Да и мне весело не было. Я скучала по дяде и ужасно ревновала к усыновленному ими парню. Однажды я взяла и написала дяде письмо. Он тут же приехал. Отец и мать встретили его с явным недовольством:
«Ну, Соломон, наконец-то вспомнил о нас, а?»

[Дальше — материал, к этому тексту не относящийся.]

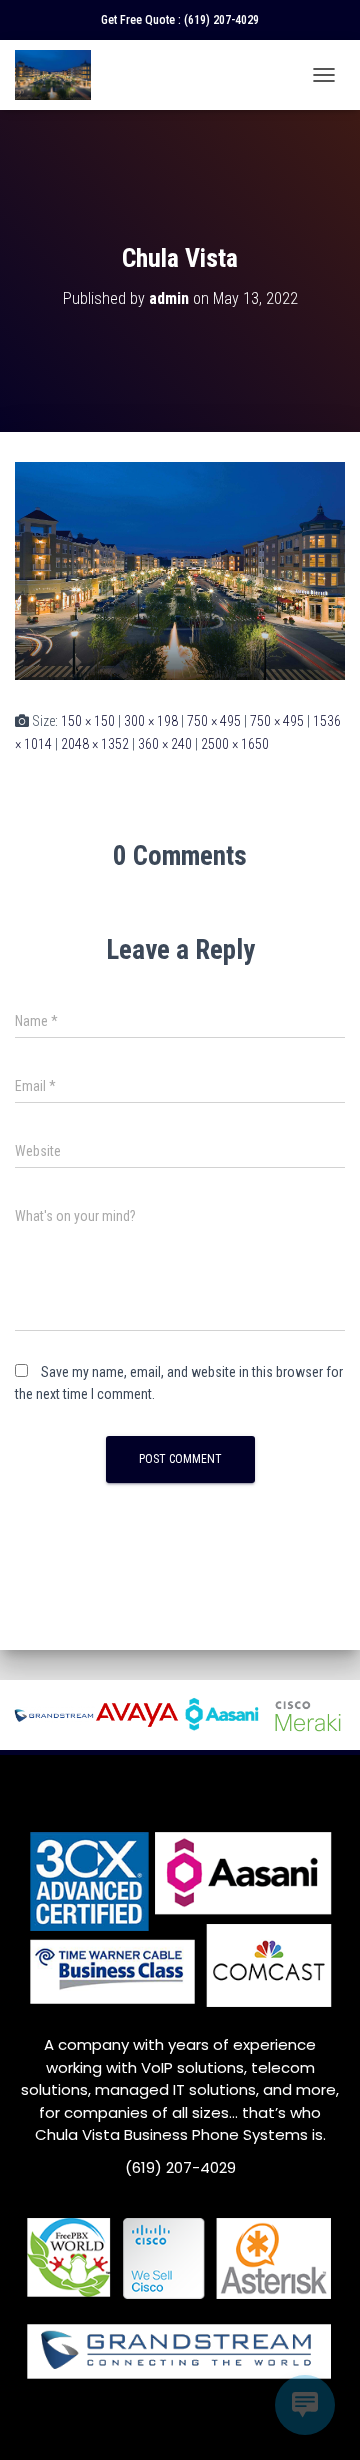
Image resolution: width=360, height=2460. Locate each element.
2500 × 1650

«Вспомнил, – сказал дядя и взял меня за руку, приглашая на прогулку. Повел меня в какой-то иерусалимский переулок, словно бы вытесанный между двумя прямыми стенами, сложенными из тяжелого камня. Дома сливались воедино, повторяя друг друга небольшими квадратными окнами, забранными в железные решетки. Казалось, окна вглядывались внутрь, а не наружу. Только узкие двери были распахнуты, и на завалинках сидели старики, как белеющие растения, прорастающие из этих стен, сидели, казалось, с момента возведения этих замкнутых в себе жилищ.
Все они знали дядю и здоровались с ним. В конце переулка дядя остановился перед узкой деревянной калиткой, покрашенной зеленой облупившейся во многих местах краской, сдвинул крюк. Калитка со скрипом распахнулась, впустив нас в маленький дворик, окруженный высокими каменными стенами и изгородью колючих кактусов. Посреди вымощенного камнем двора, в небольшой пяди земли, высилось искривленным стволом фиговое дерево. Из окон выглядывали лица, обрамленные пейсами, слышался говор. Запах влажного после стирки белья мешался с запахом прожаренного масла. Все здесь было узко, низко и невелико. Около двери стояла пара потрепанных ботинок без шнурков.